- Selected passage -
* * * *

The kit contained just 5 pieces (so no base), and no instructions. The wood was thinner and it was very obvious which was the outside of the kit as only one side of each piece had the nice wood grain.

As I started glueing it together (using my jig, as the carcass didn't self-support) I wondered if I should glue wooden block into the internal corners to give it some extra strength and support, but decided that the designer probably knew what they were doing.

I felt quite chuffed as I glued the back on to it after work, giving myself a pat on the back that I'd completed not one, but 2 kits that day.

After I returned from running a few errands I unclamped both dressers in readiness for the after photos: and discovered this:
Two one-twelfth scale modern miniature completed dresser kits, with the front one leaning backwards at an angle
It would seem that lack of instructions had lead to me making a booboo when putting it together, and I thanked (just)past me for not adding the blocks inside, Because it made it much easier to convince the still-curing glue to let go.
Leaving me with this:
Two one-twelfth scale modern miniature dresser kits, with the front one in pieces
Guess it's back to the drawing board with this one.

* * * *

- Records -
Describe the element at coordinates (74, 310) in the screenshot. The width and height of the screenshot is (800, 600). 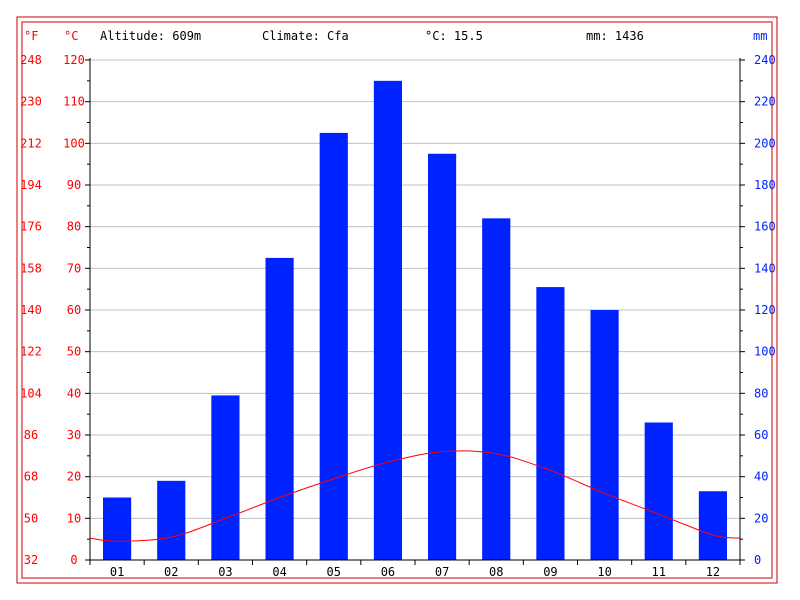
I see `celsius-tick-label: 60` at that location.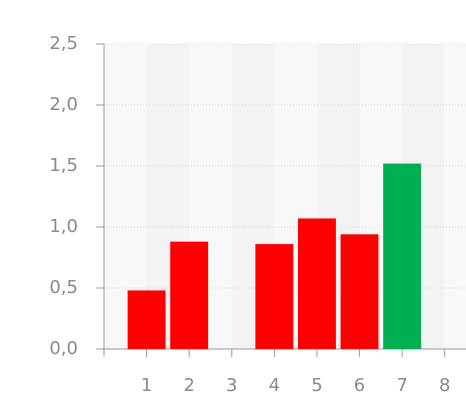 Image resolution: width=466 pixels, height=412 pixels. What do you see at coordinates (455, 196) in the screenshot?
I see `plot-band` at bounding box center [455, 196].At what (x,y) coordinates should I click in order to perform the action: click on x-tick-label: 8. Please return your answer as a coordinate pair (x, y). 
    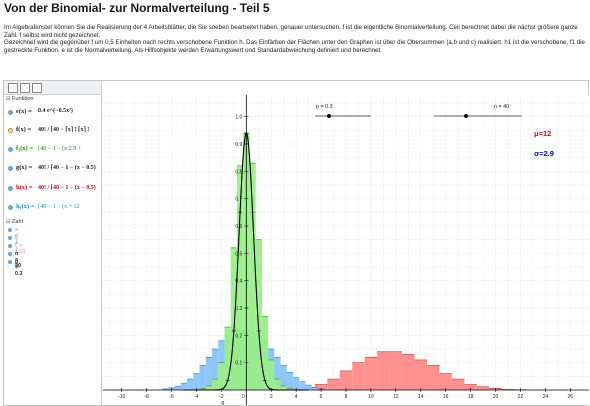
    Looking at the image, I should click on (346, 397).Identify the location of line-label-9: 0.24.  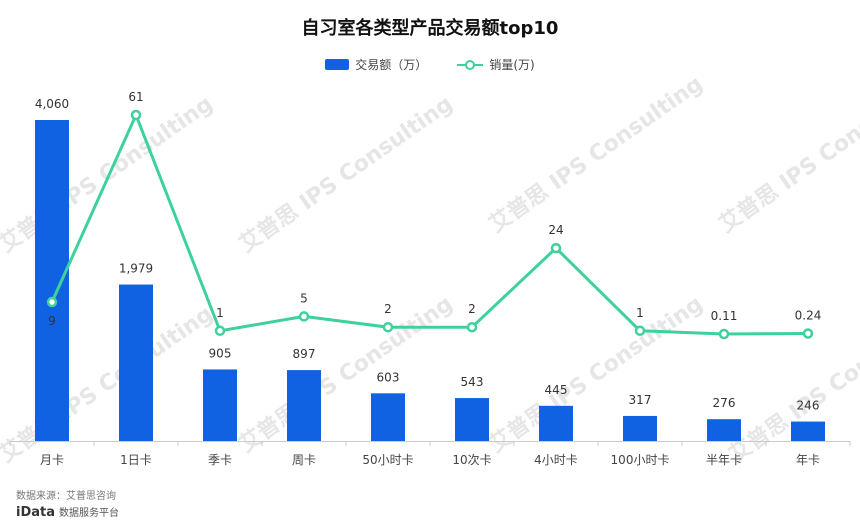
(808, 316).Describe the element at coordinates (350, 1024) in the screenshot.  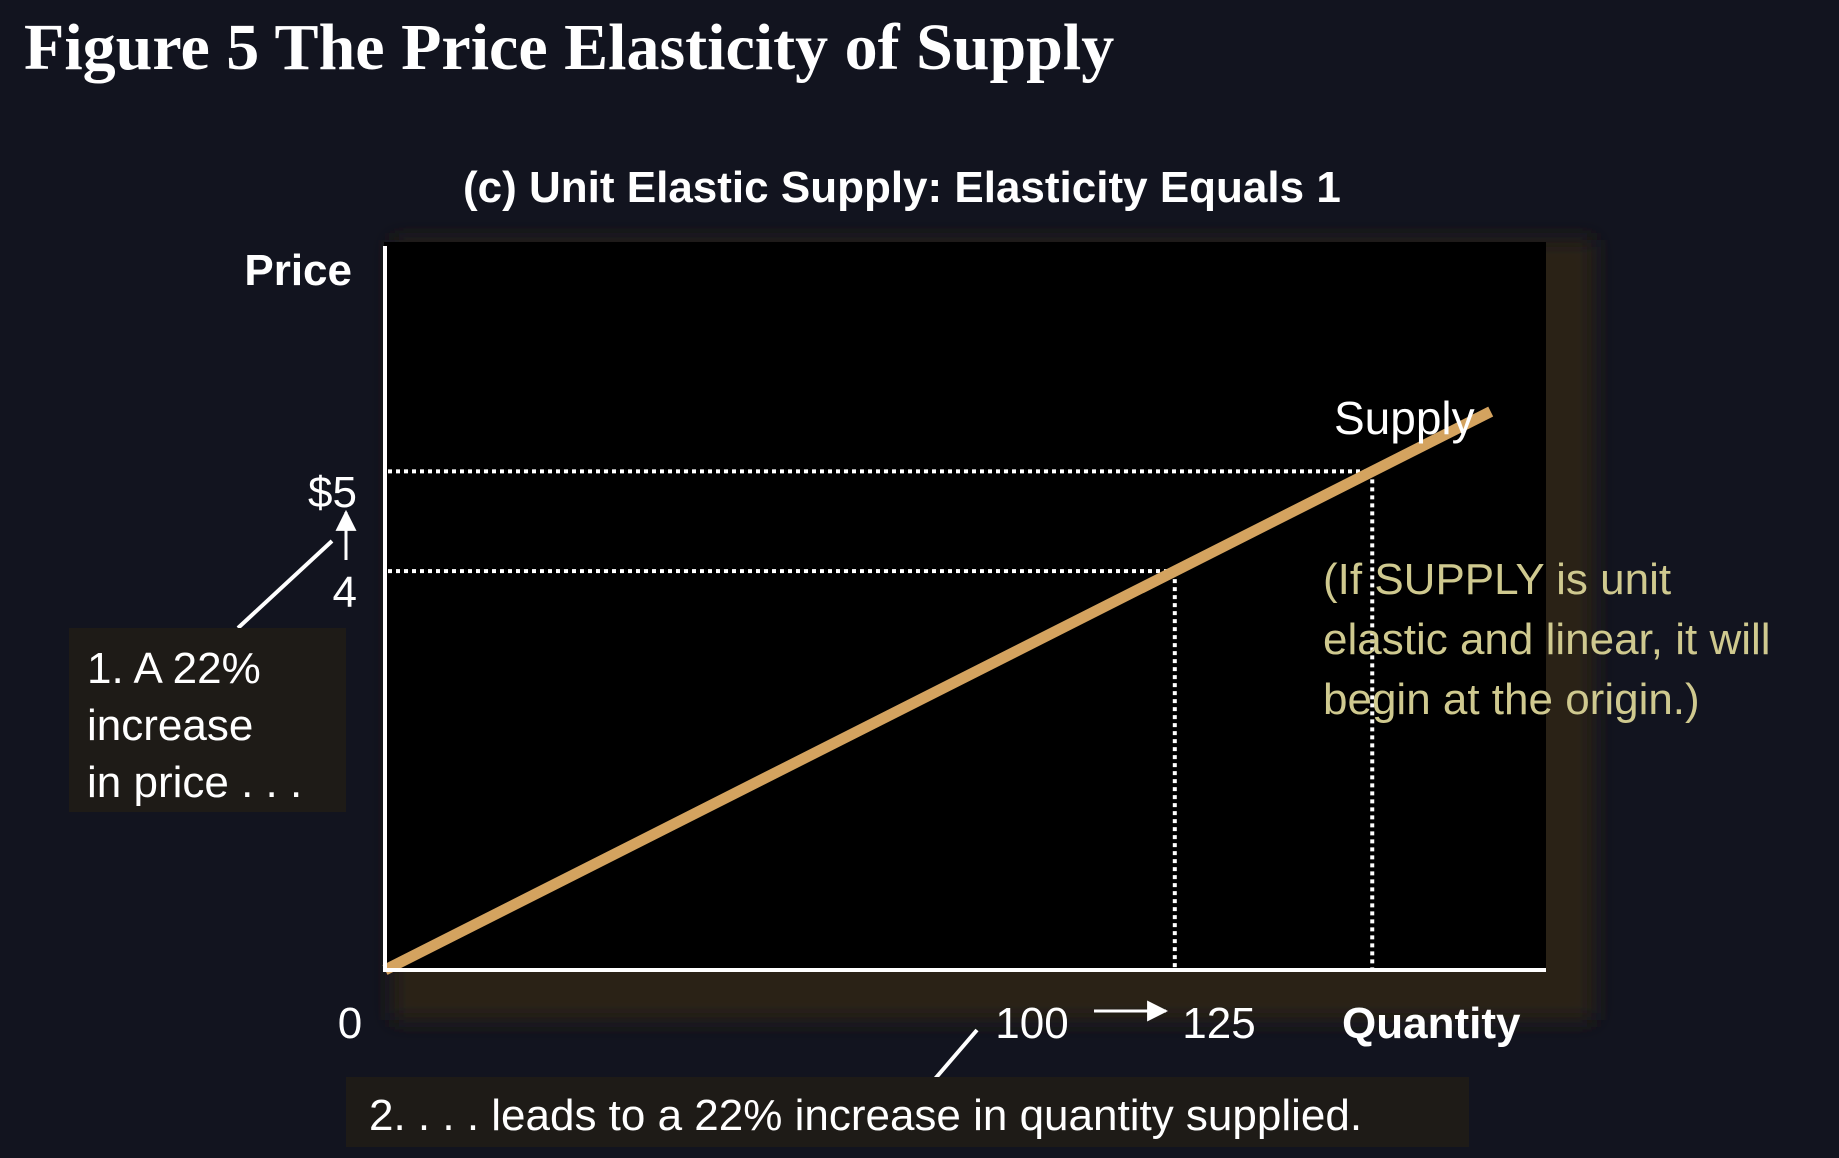
I see `origin-label: 0` at that location.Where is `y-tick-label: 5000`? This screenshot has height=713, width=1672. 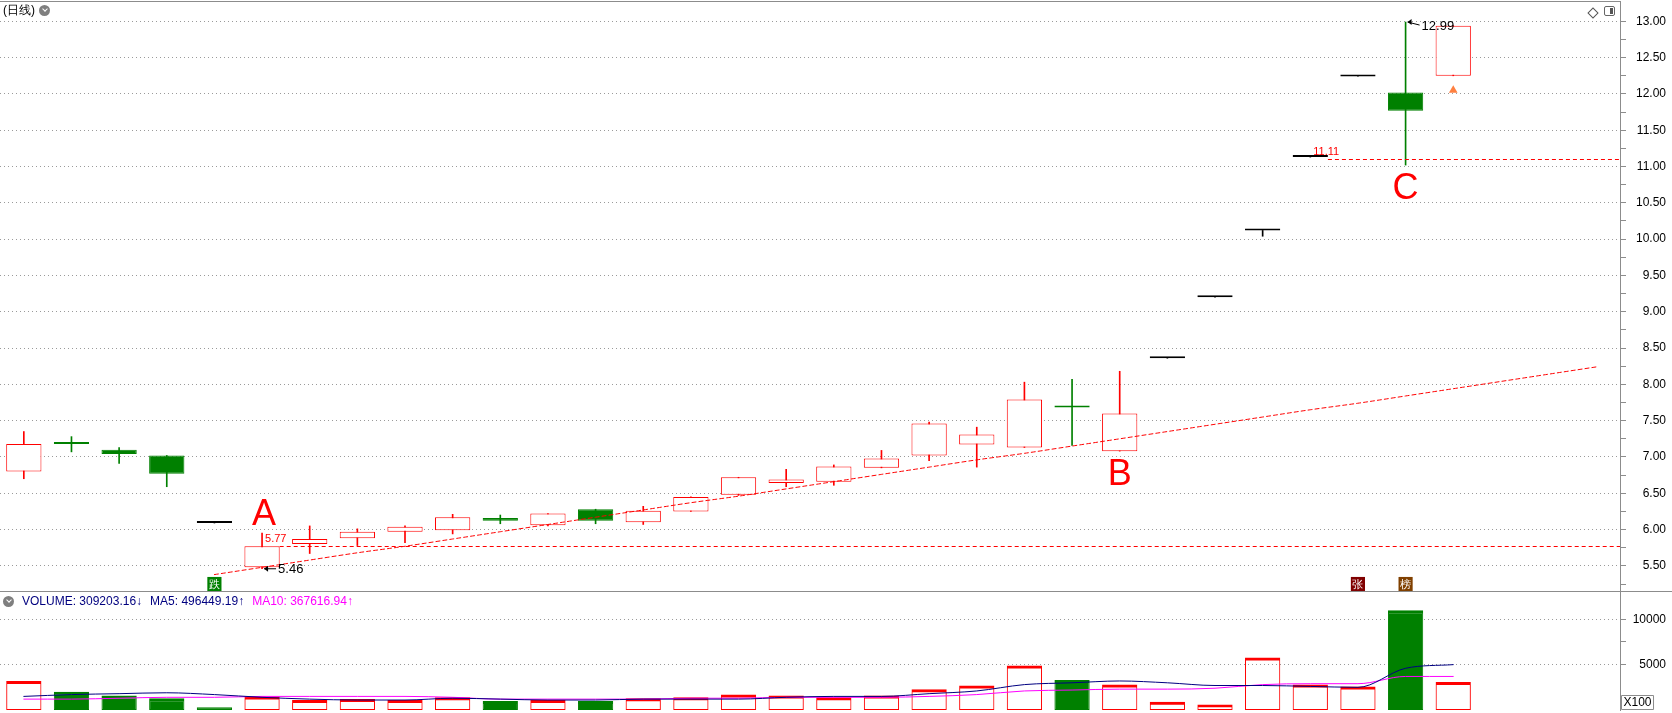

* * * *

- Exercise 1 -
From the miniature dresser passage, write out the part starting at "The kit contained" and ending at "nice wood grain.".
- Exercise 2 -
Answer these questions from the miniature dresser passage:
(a) How many pieces did the kit contain?
(b) What part was glued on after work?
(c) What scale are the dresser kits?

- Response 1 -
The kit contained just 5 pieces (so no base), and no instructions. The wood was thinner and it was very obvious which was the outside of the kit as only one side of each piece had the nice wood grain.

- Response 2 -
(a) 5 pieces
(b) The back
(c) One-twelfth scale